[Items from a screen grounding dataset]
──────────────────────────────
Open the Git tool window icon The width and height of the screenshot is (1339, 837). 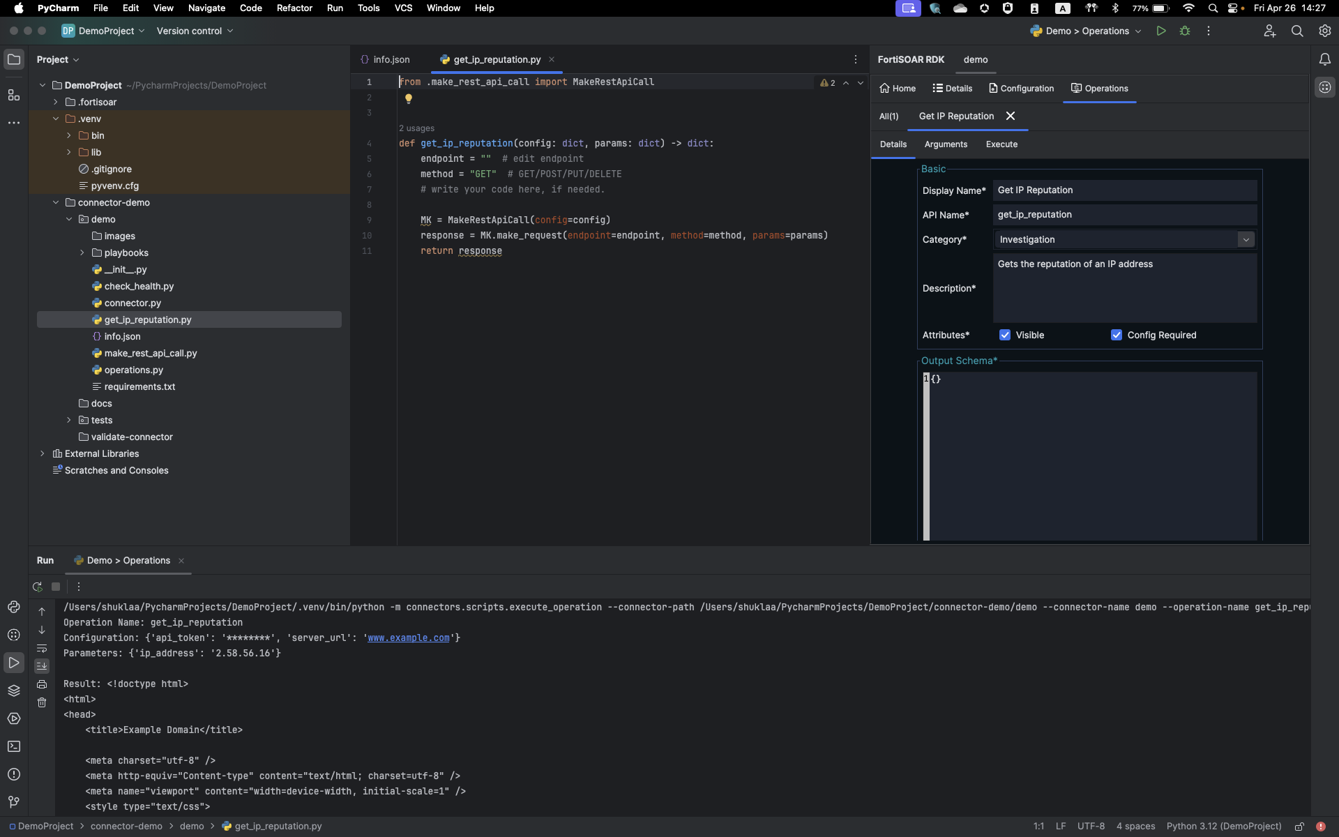pyautogui.click(x=14, y=802)
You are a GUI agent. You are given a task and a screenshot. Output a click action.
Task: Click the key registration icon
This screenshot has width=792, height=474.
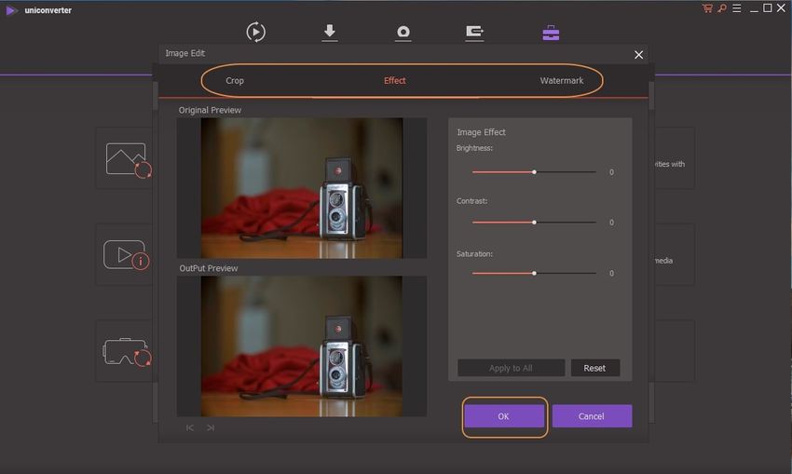(x=721, y=8)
──────────────────────────────
Written request
Print the items from the line containing "You are a GUI" through the end of the items, keeping every word unchanged. Leave the pictures out.

Answer
You are a GUI agent. You are given a task and a screenshot. Output a click action.
Task: Click the key registration icon
This screenshot has width=792, height=474.
(x=721, y=8)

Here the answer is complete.